What this shows: The query “it” Q=[3, 1] (blue dashed arrow) compares against each key using the dot product. Notice that K_animal=[3, 1] perfectly aligns with Q (score=10), while K_street=[1, 4] points in a different direction (score=7). Circle size reflects the raw dot product scores—before any normalization.

Steps 2-3: Scaling and Softmax (Scores → Weights)

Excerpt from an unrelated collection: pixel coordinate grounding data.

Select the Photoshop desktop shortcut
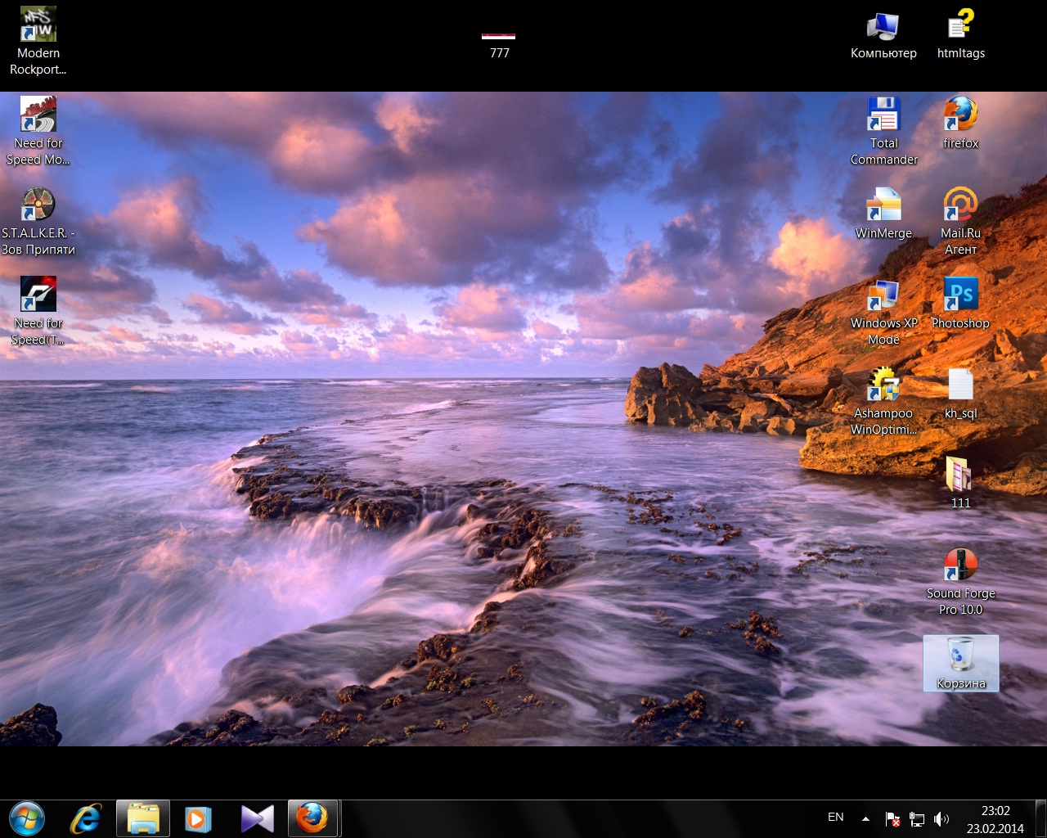960,295
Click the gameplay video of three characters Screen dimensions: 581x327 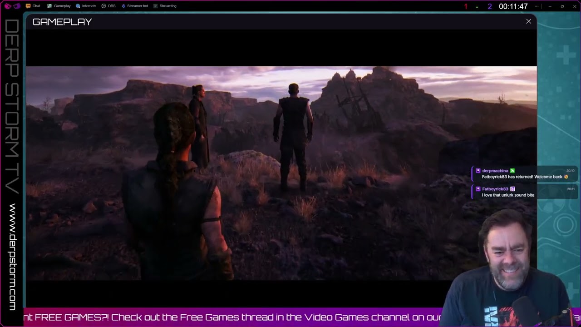[281, 173]
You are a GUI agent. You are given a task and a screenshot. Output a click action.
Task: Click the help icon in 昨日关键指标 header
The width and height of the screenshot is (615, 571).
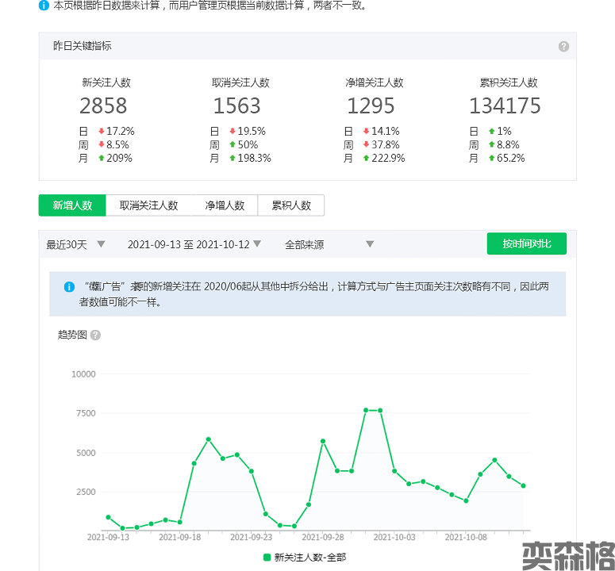(x=563, y=47)
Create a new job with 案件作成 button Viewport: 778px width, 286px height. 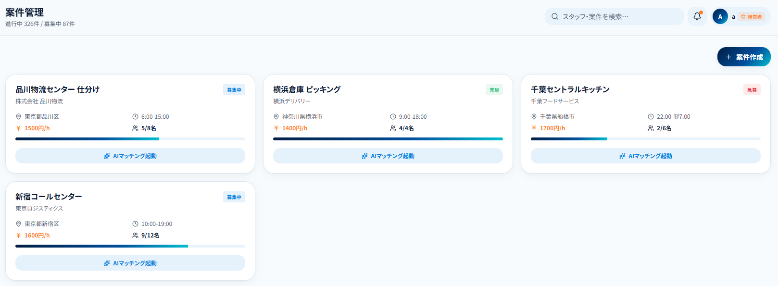click(744, 57)
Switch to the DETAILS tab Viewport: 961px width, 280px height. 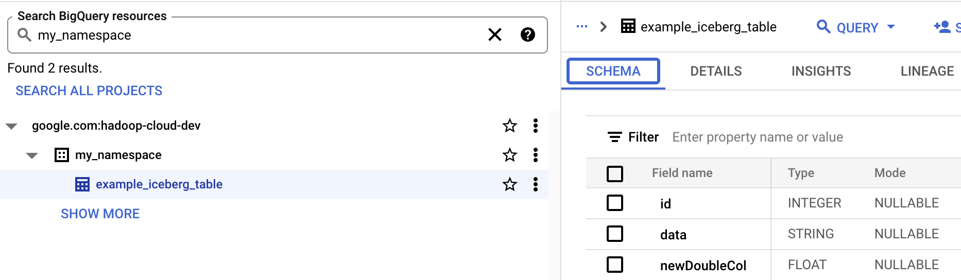[x=716, y=71]
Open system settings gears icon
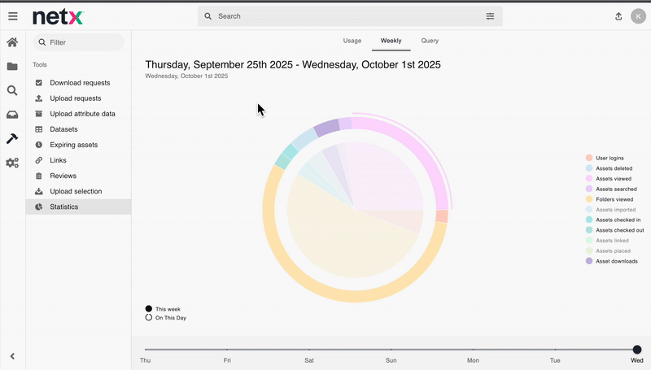Screen dimensions: 651x370 12,163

<Figure size 850x480 with 1 Axes>

What this shows: We divide each score by √d_k=√2≈1.41 to get “logits”, then apply softmax to convert them into probabilities that sum to 1.0. The result: “animal” gets 87% of the attention (from score=10), “street” gets 10% (from score=7), and “because” gets 3% (from score=5). These are the attention weights.

Step 4: Copy from Values (Weighted Sum in V-Space)

<Figure size 750x680 with 1 Axes>

What this shows: Values live in a different space than keys. Using the attention weights from Step 3, we compute a weighted average: context = 0.87×V_animal + 0.10×V_street + 0.03×V_because ≈ [1.78, 1.37]. The thick line to V_animal shows it dominates the contribution. This final context vector becomes the new representation for “it”—enriched with semantic content from “animal”.

Key Insight: Attention is a weighted average in value space, where the weights come from measuring similarity in query-key space. This is fundamentally different from a traditional database lookup:

This is why we need separate Q, K, V projections: K and V are different learned transformations of the same input. Keys determine how much to attend (semantic matching via geometric alignment), while Values determine what information to extract (the content to mix into the output). K[“river”] might encode “geographic term, noun, concrete” (optimized for matching), while V[“river”] encodes “flowing water, nature, geography” (semantic content to contribute).